Наш оранжевый медведь без передышки, всё так же махом, вбежал на вершину горы и скрылся за перевалом. Сколько времени прошло – пять минут или десять?
– Вот, – сказал Павел с завистью и восхищением, – а мы целый день корячились, чтобы зайти на гору! Нам бы такого дрессированного – ни бензина ему не надо, ни запчастей – гусеницы на камнях не рвутся.
А я уже раскаивался, что свистом заставил зверя мчаться в гору. Приходилось слышать от бывалых охотников, что после испуга и такой пробежки у медведя может разорваться сердце. Вдруг и этот красавец погибнет там, за перевалом?

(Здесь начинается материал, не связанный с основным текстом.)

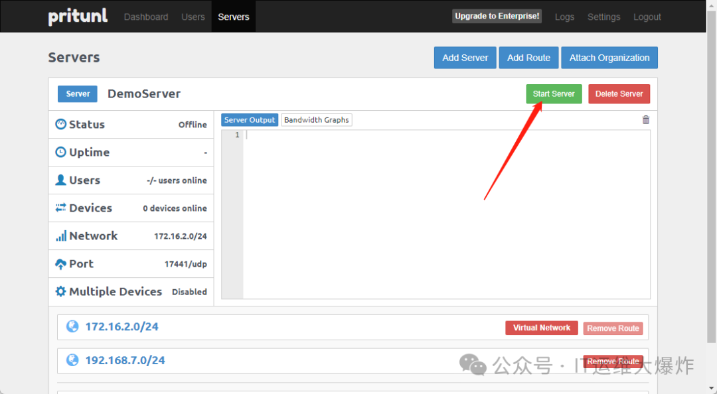Click inside the server output text area
The height and width of the screenshot is (394, 717).
[x=445, y=212]
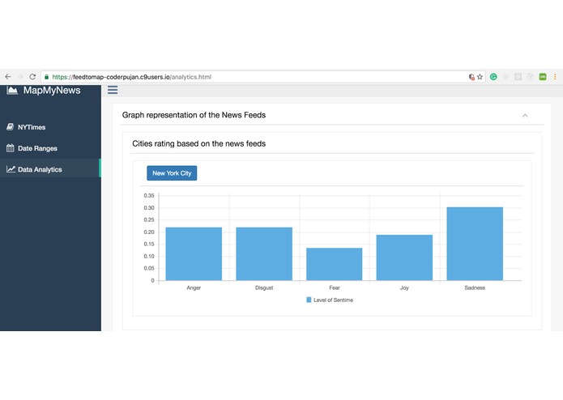Click the green extension icon in the toolbar
This screenshot has width=563, height=400.
[x=543, y=77]
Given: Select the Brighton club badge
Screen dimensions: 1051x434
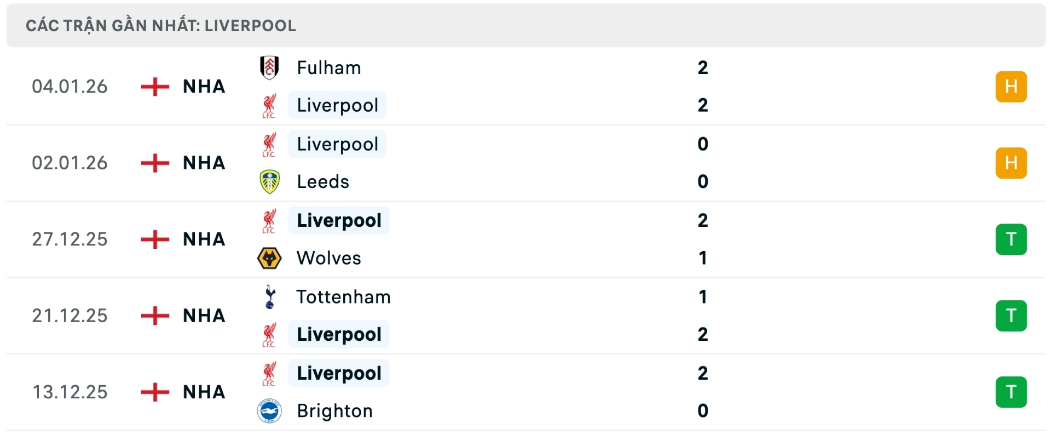Looking at the screenshot, I should [269, 410].
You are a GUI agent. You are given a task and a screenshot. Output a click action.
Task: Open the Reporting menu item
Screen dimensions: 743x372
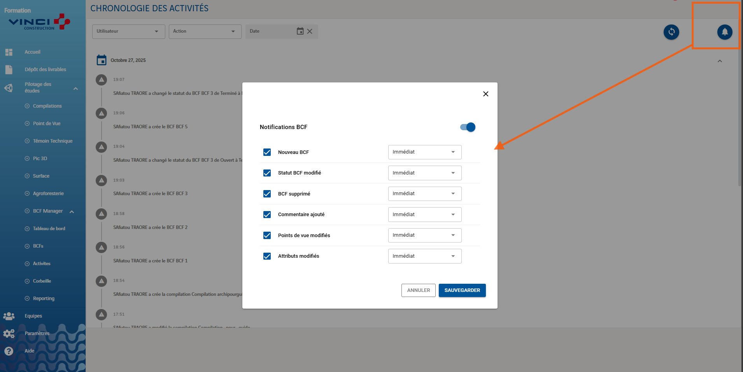pos(44,299)
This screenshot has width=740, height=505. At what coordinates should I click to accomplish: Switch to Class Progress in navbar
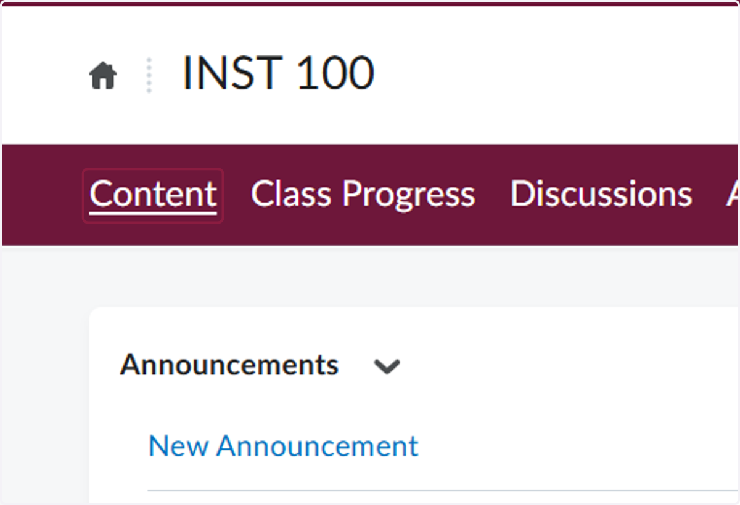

Наблюдения в тот вечер я всё же успел закончить. Переночевали, утром отправились к вездеходу, чтобы продолжить свою работу в другом месте.
Медведей за годы работы в тайге мне приходилось видеть несколько раз, бурых – и до того, и после, но вот так, с глазу на глаз, и такого необыкновенного цвета – больше не случилось.
Остался этот эпизод в памяти, в душе моей, как маленький оранжевый сколок неведомого абсолютного счастья.